The financing in the form of Series A funding was led by U.S. venture capital firms ARCH Ventures Partners and New World Ventures, with participation from Appian Ventures and OCA Ventures.

"Over the last year, I've been focused on figuring out exactly what it would take to get the software and the company squarely focused at the enterprise and government [markets]," Univa CEO and Co-founder Steve Tuecke said in an interview Friday. With the $8 million funding under its belt, the company will be able to release Univa Global Enterprise, a commercial version of the open source Globus Toolkit software, later this year, he added. Tuecke said the Series A funding should see Univa through into 2007.

"We have about 15 staff now, we expect by year-end it will double in size," Tuecke said. The additional employees will occupy engineering and sales and marketing positions at Univa, he added. The company is already receiving revenue from customers, but so far has only publicly named one organization it's working with, defense and aerospace giant Raytheon. Possible partnerships with IBM and SAP are "still in the works," according to Tuecke.
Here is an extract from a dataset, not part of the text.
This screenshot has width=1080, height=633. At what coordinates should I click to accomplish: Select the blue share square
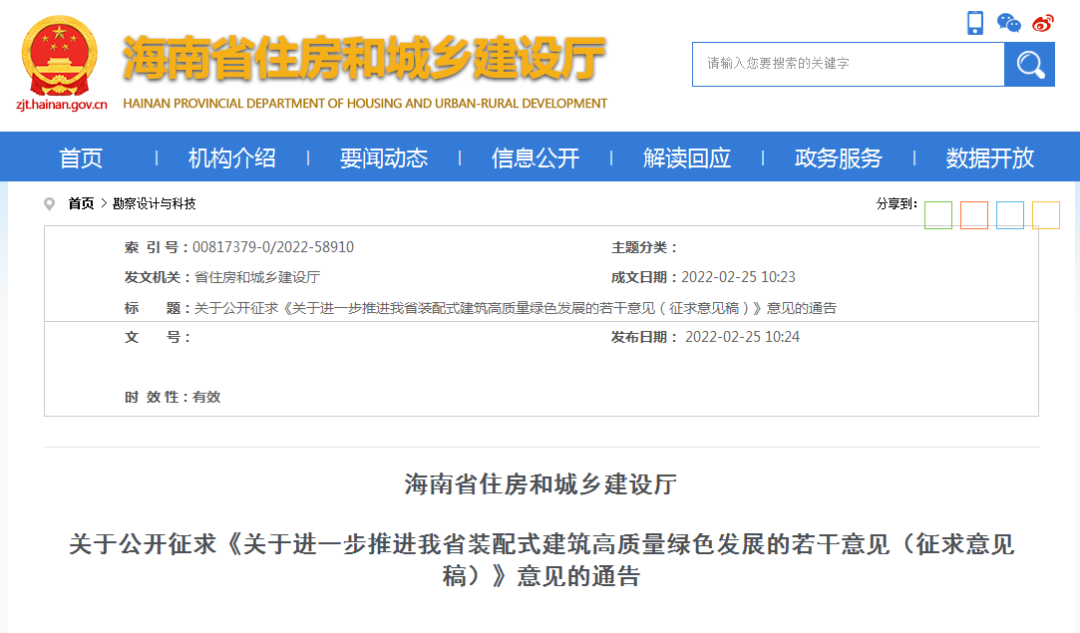point(1009,214)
Univa's three cofounders - Tuecke, Ian Foster and Carl Kesselman - created the Globus Project in 1995, later renamed the Globus Alliance, where they developed the Globus Toolkit. The grid tool kit includes software services and libraries for resource monitoring, discovery and management along with security and file management.

Versions of Globus are being used at over 1,000 sites around the world, accessing more than 40,000 CPUs and 10,000 terabytes of storage, according to Univa estimates. Major grids such as TeraGrid in the U.S. and the U.K. National Grid Service in England are using open source Globus.

In December 2004, Tuecke and the other co-founders formally launched Univa as a software and services company to offer commercial implementations of Globus.

"Ian, Carl and I as founders of Globus deliberated for years about how to start a company," Tuecke said. About three years ago, they began to keep a watchful eye on the embryo grid software market to see if anyone would "Red Hat" Globus, in other words, take the open source software and make a commercial distribution of it available. "Over the subsequent one and a half to two years it was clear that nobody was really doing it in the way it really needed to be done to drive it into the enterprise," Tuecke said. He and his colleagues also came under increasing pressure from existing Globus users keen for the inventors of the technology to commercialize Globus themselves.